4) Let us compare our condition to what it once was. It was a Christless and hopeless condition: but now God hath cut off the entail of hell and damnation; he hath taken you out of the wild olive of nature, and ingrafted you into Christ, making you living branches of that living vine; he hath not only caused the light to shine upon you, but into you, and hath interested you in all the privileges of sonship; is not here that which may make the soul content.
5) Let us compare our condition with what it shall be shortly. God may presently seal a warrant for death to apprehend us; and when we die, we cannot carry estate with us; honor and riches descend not into the grave, why then are we troubled at our outward condition? O lay up a stock of grace! Be rich in faith and in good works, these riches will follow us.
Rule 11. Bring not your condition to mind, but bring your mind to your condition. One man has a whole manor and is discontent; another is satisfied with a few acres of land; what is the difference? The one studies to satisfy curiosity, the other necessity; the one thinks what he may have, the other what he may spare.
Rule 12. Study the vanity of the creature. It matters not whether we have less or more of these things, they have vanity written all over them; the world is like a shadow that declineth; it is delightful, but deceitful; it promiseth more than we find, and it fails us when we need it most. All the world rings changes, and is constant only in its disappointments: what then, if we have less of that which is vanity?

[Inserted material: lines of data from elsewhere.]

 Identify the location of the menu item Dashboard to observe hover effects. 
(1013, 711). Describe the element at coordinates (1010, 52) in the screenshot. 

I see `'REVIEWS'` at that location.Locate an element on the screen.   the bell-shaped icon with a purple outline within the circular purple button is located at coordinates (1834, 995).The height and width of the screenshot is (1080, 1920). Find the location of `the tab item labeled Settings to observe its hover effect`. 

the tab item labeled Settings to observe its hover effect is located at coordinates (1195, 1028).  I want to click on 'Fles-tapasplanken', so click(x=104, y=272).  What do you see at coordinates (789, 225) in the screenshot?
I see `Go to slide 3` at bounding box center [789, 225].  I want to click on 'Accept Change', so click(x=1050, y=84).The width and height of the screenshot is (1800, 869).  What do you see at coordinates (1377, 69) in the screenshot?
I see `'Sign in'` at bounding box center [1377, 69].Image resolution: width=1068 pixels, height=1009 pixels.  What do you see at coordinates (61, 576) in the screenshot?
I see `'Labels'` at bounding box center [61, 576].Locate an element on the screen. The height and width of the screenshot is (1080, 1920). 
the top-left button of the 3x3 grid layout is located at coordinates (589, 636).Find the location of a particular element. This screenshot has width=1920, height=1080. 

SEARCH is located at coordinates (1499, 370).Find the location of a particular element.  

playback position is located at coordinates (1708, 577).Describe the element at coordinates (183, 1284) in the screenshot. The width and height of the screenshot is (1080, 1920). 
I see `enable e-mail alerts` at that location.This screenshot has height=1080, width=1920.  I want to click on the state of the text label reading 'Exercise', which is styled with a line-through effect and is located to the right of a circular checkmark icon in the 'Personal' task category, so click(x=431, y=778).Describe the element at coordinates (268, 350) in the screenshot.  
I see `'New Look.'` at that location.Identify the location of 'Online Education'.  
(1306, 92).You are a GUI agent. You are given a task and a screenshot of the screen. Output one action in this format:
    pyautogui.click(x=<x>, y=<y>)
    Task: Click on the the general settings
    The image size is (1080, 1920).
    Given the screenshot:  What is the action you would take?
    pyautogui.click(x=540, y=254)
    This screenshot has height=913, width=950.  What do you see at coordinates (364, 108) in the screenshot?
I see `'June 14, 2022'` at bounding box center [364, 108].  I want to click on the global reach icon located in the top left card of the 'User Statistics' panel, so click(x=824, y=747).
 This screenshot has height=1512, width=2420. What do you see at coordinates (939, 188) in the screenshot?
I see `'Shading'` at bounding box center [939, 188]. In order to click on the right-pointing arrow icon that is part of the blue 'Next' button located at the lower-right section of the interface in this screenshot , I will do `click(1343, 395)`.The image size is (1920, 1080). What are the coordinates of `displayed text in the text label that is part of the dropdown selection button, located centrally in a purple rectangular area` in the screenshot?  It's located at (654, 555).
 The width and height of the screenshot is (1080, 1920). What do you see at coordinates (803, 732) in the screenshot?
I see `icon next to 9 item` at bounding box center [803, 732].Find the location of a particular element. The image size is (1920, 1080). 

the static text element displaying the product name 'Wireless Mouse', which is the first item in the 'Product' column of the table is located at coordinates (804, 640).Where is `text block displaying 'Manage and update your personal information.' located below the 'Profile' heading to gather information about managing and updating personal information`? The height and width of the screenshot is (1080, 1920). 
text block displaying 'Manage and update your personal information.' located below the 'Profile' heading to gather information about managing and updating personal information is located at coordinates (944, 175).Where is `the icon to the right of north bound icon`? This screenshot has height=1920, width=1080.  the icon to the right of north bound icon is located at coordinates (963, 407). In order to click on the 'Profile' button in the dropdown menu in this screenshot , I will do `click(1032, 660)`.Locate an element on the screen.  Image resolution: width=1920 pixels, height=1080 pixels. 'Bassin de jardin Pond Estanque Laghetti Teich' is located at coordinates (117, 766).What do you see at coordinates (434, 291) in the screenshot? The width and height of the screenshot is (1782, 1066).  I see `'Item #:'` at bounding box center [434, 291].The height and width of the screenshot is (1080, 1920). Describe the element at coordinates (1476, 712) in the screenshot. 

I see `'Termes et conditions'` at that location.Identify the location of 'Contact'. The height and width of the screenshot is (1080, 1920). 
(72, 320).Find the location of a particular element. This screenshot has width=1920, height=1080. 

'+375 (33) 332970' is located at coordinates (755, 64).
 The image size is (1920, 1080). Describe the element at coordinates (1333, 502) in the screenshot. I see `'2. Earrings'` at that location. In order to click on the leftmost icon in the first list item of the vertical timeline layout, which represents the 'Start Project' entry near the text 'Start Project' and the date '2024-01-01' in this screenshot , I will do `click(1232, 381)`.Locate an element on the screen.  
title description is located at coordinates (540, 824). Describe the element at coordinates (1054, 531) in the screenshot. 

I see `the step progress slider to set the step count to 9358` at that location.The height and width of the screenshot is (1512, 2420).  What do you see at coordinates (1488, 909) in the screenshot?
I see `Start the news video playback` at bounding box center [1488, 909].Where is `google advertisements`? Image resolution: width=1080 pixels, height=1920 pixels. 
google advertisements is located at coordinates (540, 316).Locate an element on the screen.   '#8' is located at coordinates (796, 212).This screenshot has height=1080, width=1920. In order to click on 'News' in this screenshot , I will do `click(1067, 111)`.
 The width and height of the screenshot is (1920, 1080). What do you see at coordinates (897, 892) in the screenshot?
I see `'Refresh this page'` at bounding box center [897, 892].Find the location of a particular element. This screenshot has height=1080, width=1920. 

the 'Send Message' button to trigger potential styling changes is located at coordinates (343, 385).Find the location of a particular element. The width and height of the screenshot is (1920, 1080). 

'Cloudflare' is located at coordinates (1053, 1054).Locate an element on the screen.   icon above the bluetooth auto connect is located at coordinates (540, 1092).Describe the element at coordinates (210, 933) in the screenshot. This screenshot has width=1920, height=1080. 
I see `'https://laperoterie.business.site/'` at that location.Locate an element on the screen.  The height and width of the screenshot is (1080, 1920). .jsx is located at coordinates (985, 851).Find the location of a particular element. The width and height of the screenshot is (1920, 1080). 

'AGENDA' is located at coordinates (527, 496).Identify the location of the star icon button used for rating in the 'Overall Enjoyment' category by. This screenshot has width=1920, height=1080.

Rule 13. Get fancy regulated. What is the reason one tulip is worth five pounds, and another not worth one shilling? Fancy raiseth the price; the difference is rather imaginary than real; so, why it should be better to have thousands than hundreds, is, because men fancy it so; if we could fancy a lower condition better, as having less care in it, and less account, it would be far more eligible.
Rule 14. Consider how little will suffice nature. Christ hath taught us to pray for our daily bread...not to thirst and not to starve is enough; and the apostle saith, "having food and raiment let us be content." The stomach is sooner filled than the eye; how quickly would a man be content, if he would study rather to satisfy his hunger than his humour.
Rule 15. Believe the present condition is best for us. Flesh and blood is not competent to judge. O what a strange creature man would be, if he were what he could wish himself! A wise Christian hath his will melted into God' will, and thinks it best to be at his finding.
Rule 16. Do not too much indulge the flesh. We have taken an oath in baptism to forsake the flesh. The flesh is a worse enemy than the devil; an enemy within is worst. The flesh puts us upon the immoderate pursuit of the world; it consults for ease and plenty, and if it be not satisfied, then discontent begins to arise. O let it not have the reins! Martyr the flesh!
Rule 17. Meditate much on the glory which shall be revealed. It is but a while and we shall be with Christ, bathing ourselves in the fountain of his love; we shall never complain of wants and injuries anymore. O eternity, eternity! Think often of the kingdom prepared. This is an excellent means to bring the heart to contentment.
Rule 18. Be much in prayer. It is not our strong resolutions, but our strong request to God, which must give the heart ease in trouble; by prayer the strength of Christ comes into the soul, and where that is, a man is able to go through any condition.